• _EXERCISE OBJECTIVE_
Swap "Reload" for "Refresh" in the rows from the line with "Click the GPS device icon in toolbar" up to and including the line with "Viewport: 681px width, 356px", and return only those lines with everything else unchanged. Leave the pictures out of your answer.

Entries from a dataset
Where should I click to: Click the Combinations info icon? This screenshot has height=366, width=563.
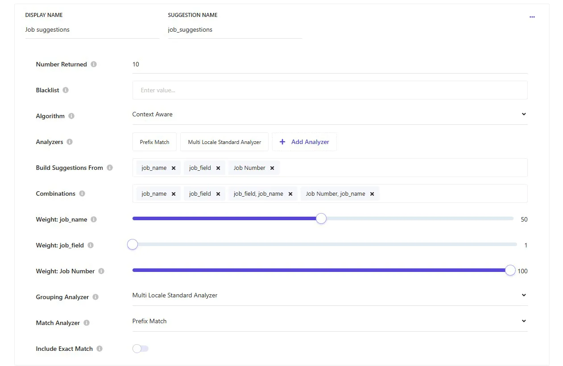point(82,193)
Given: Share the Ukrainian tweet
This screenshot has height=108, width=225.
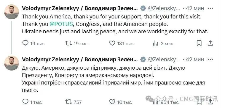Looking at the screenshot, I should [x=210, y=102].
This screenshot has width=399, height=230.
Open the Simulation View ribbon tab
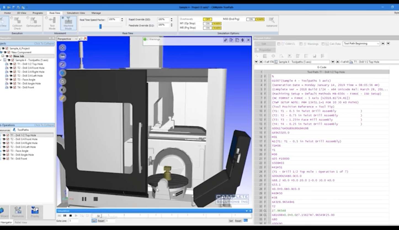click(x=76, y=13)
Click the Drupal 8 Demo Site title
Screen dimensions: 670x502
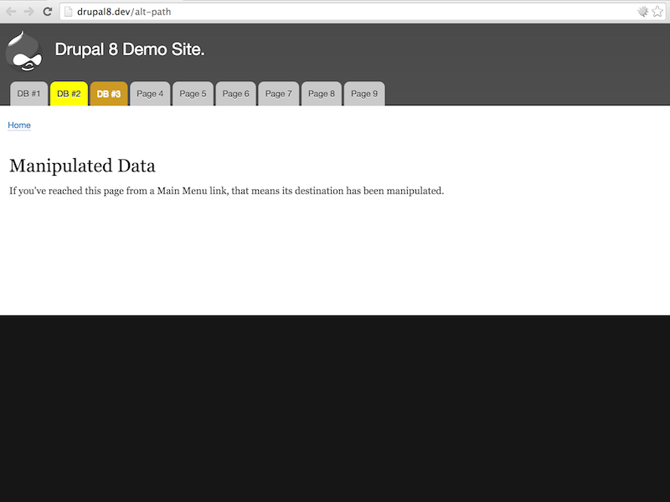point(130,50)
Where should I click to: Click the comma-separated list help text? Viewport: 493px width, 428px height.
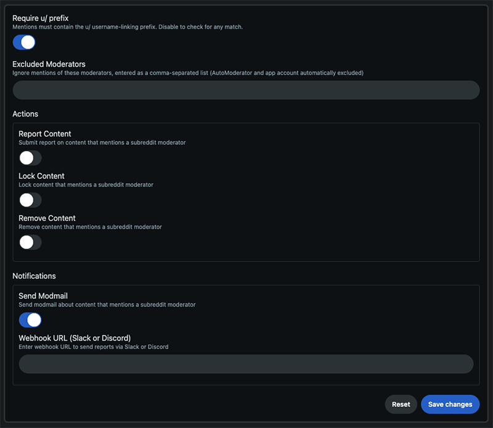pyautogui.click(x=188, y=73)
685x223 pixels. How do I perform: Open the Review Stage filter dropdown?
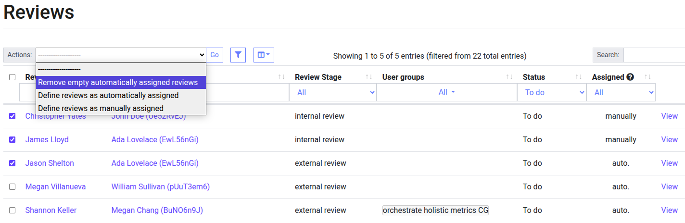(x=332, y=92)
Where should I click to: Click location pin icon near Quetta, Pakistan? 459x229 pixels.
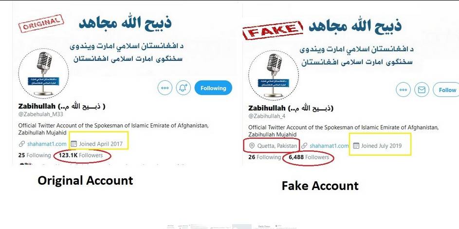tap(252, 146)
==
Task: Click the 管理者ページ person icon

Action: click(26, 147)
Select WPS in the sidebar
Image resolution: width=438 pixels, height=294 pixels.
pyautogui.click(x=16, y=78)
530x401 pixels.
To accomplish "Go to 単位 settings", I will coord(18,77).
---
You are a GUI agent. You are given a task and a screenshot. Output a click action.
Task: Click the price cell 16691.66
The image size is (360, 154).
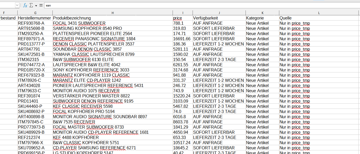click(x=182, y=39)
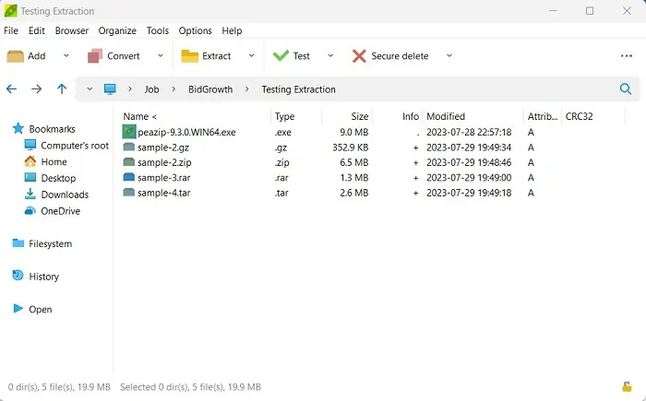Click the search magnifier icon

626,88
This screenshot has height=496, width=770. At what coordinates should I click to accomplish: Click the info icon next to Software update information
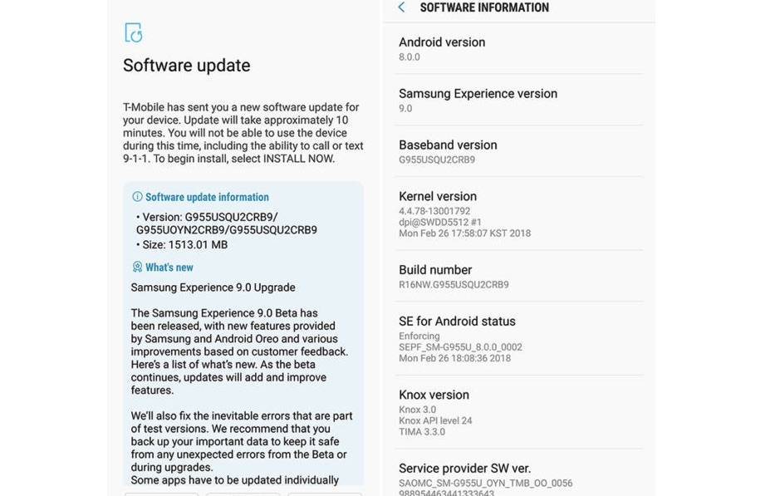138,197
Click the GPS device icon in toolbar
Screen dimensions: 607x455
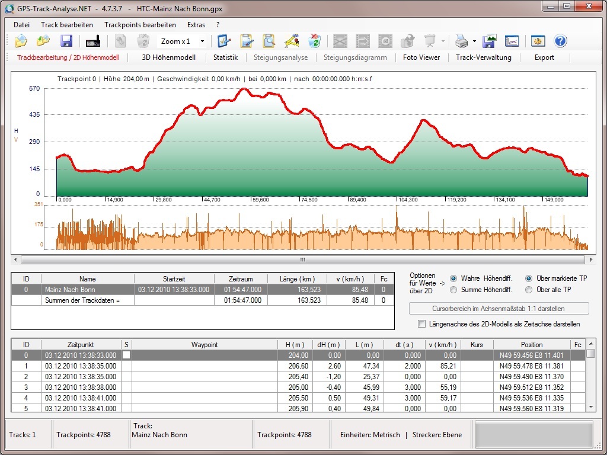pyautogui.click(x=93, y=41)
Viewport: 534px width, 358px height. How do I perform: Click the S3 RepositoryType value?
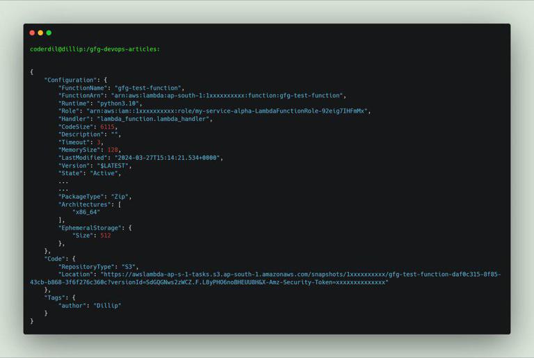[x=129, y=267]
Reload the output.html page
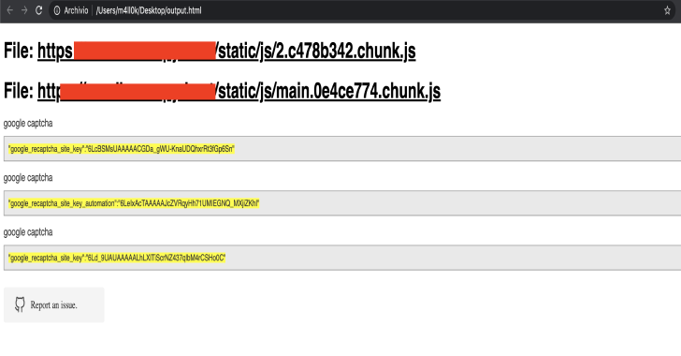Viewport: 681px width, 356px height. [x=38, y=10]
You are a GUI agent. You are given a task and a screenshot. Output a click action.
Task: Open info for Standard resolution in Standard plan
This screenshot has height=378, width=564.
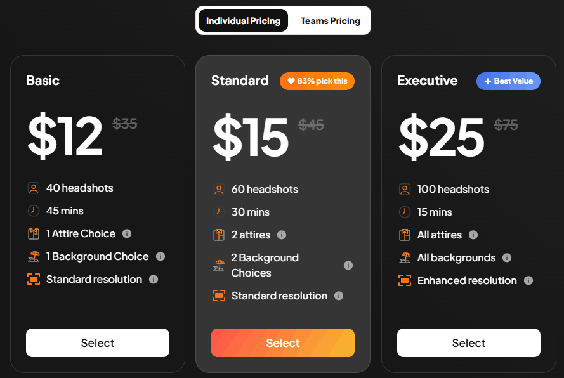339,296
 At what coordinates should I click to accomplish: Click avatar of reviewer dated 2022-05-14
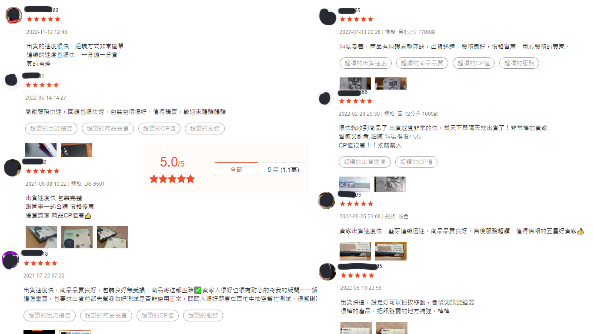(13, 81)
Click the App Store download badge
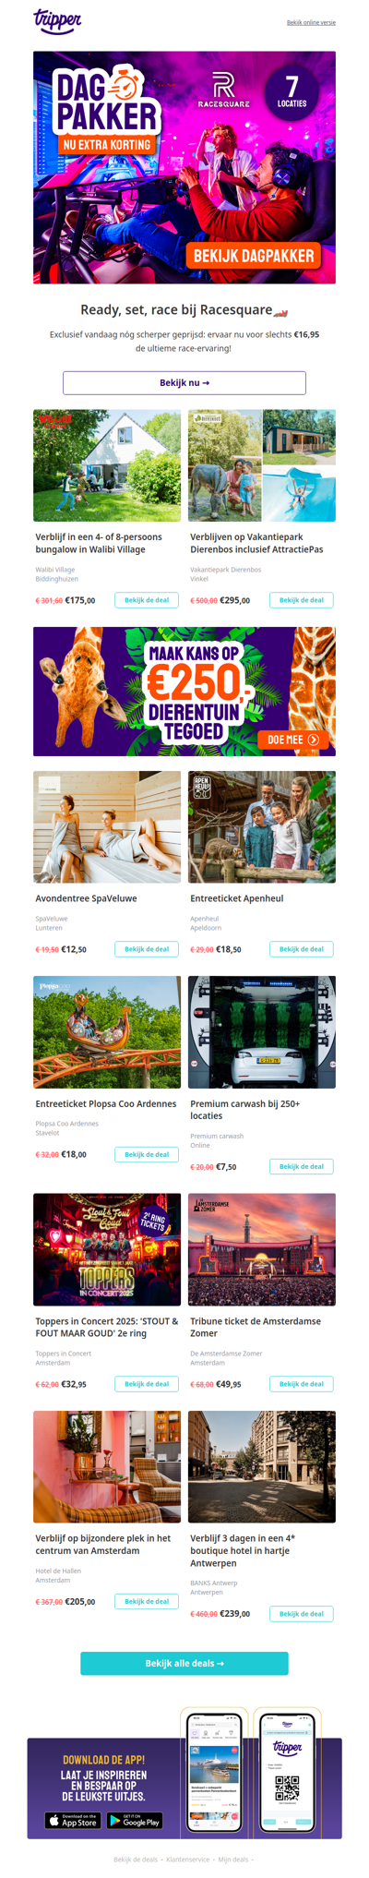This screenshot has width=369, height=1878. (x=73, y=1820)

• _RESPONSE TO THE EXERCISE_
Click the GPS device icon in toolbar
Screen dimensions: 607x455
pyautogui.click(x=93, y=41)
Viewport: 534px width, 358px height. How do I perform: Click the S3 RepositoryType value?
[x=129, y=267]
Refresh the output.html page
Viewport: 681px width, 356px height. [x=38, y=10]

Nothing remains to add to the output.